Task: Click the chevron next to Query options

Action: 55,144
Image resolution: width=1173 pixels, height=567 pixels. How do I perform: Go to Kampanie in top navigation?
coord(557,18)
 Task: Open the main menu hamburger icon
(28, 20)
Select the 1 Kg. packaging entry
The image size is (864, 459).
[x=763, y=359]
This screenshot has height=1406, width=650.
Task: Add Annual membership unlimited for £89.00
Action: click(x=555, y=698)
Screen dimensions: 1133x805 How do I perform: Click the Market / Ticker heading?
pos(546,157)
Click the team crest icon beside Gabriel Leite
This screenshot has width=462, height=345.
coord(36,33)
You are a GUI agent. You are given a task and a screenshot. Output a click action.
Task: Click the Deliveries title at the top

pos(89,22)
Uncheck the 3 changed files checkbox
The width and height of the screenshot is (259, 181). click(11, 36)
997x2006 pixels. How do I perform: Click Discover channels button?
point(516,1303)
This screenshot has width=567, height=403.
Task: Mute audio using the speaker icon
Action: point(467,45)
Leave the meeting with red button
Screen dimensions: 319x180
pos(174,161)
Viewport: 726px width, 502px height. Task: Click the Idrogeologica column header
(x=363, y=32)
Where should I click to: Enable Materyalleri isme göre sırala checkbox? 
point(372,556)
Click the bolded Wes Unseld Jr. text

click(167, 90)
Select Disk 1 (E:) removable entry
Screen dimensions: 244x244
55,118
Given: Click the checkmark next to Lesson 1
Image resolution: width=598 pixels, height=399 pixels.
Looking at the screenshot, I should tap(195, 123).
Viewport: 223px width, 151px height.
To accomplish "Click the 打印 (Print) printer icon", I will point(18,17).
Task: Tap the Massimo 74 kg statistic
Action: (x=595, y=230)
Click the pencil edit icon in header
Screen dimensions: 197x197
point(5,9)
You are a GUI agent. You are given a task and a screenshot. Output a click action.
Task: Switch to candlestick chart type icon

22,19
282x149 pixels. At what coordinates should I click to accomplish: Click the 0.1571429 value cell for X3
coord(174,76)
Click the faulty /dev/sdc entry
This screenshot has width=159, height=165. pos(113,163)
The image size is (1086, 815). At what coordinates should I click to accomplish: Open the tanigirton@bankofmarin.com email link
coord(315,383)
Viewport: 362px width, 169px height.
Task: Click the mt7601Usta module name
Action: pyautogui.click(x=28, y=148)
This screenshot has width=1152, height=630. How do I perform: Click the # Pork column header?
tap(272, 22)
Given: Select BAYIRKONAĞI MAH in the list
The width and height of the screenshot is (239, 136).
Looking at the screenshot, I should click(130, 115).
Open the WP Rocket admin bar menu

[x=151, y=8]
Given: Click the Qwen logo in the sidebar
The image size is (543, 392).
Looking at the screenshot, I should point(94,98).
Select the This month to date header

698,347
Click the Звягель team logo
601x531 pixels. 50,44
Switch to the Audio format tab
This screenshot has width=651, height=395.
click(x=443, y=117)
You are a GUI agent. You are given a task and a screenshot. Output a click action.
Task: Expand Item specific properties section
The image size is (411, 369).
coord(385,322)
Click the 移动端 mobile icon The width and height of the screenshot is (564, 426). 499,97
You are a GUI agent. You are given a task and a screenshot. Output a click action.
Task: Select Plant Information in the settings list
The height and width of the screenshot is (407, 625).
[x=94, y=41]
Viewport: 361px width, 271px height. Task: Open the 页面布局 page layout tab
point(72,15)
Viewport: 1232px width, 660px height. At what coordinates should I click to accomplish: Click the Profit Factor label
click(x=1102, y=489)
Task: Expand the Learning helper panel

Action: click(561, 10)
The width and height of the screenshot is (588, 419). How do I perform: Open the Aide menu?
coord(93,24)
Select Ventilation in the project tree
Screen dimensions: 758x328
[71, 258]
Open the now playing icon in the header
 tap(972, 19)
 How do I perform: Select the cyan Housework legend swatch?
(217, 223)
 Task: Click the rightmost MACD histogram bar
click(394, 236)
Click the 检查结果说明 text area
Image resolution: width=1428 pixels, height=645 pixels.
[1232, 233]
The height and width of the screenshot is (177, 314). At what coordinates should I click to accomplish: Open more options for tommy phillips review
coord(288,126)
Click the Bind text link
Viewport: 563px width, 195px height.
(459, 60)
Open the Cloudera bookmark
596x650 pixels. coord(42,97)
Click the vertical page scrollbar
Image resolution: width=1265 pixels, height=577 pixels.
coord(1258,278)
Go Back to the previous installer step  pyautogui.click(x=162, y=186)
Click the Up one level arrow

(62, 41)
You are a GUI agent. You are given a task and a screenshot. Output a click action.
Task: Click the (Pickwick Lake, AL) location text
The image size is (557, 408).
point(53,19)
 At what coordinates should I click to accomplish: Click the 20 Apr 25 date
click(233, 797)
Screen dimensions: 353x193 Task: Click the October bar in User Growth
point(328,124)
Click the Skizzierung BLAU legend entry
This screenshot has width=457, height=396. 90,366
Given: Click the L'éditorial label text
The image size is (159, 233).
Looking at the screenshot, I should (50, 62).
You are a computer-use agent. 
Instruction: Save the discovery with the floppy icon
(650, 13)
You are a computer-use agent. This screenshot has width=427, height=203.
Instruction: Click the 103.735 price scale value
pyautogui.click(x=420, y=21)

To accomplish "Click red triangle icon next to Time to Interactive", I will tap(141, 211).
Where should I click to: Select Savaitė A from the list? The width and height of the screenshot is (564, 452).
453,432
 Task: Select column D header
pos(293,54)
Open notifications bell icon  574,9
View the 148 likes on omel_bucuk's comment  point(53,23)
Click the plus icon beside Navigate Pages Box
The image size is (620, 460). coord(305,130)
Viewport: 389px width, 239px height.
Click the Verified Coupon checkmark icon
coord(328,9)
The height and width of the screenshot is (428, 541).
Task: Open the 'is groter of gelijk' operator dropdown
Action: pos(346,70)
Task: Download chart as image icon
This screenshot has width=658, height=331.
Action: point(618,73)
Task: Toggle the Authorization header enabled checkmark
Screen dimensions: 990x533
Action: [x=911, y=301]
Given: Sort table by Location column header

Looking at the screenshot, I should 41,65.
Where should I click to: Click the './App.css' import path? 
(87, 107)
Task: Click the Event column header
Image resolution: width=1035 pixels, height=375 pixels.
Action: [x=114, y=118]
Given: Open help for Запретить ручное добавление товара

• [Task requirements]: Write down again the exact lines running from the beginning of the data to the line containing "Click the pencil edit icon in header", with both ends included.

• [Solution for this problem]:
Task: Click the chevron next to Query options

Action: 55,144
Image resolution: width=1173 pixels, height=567 pixels. How do I perform: Go to Kampanie in top navigation?
coord(557,18)
 Task: Open the main menu hamburger icon
(28, 20)
Select the 1 Kg. packaging entry
The image size is (864, 459).
[x=763, y=359]
This screenshot has height=1406, width=650.
Task: Add Annual membership unlimited for £89.00
Action: click(x=555, y=698)
Screen dimensions: 1133x805 How do I perform: Click the Market / Ticker heading?
pos(546,157)
Click the team crest icon beside Gabriel Leite
This screenshot has width=462, height=345.
coord(36,33)
You are a GUI agent. You are given a task and a screenshot. Output a click action.
Task: Click the Deliveries title at the top

pos(89,22)
Uncheck the 3 changed files checkbox
The width and height of the screenshot is (259, 181). click(11, 36)
997x2006 pixels. How do I perform: Click Discover channels button?
point(516,1303)
This screenshot has width=567, height=403.
Task: Mute audio using the speaker icon
Action: point(467,45)
Leave the meeting with red button
Screen dimensions: 319x180
pos(174,161)
Viewport: 726px width, 502px height. Task: Click the Idrogeologica column header
(x=363, y=32)
Where should I click to: Enable Materyalleri isme göre sırala checkbox? 
point(372,556)
Click the bolded Wes Unseld Jr. text

click(167, 90)
Select Disk 1 (E:) removable entry
Screen dimensions: 244x244
55,118
Given: Click the checkmark next to Lesson 1
Image resolution: width=598 pixels, height=399 pixels.
Looking at the screenshot, I should tap(195, 123).
Viewport: 223px width, 151px height.
To accomplish "Click the 打印 (Print) printer icon", I will point(18,17).
Task: Tap the Massimo 74 kg statistic
Action: (x=595, y=230)
Click the pencil edit icon in header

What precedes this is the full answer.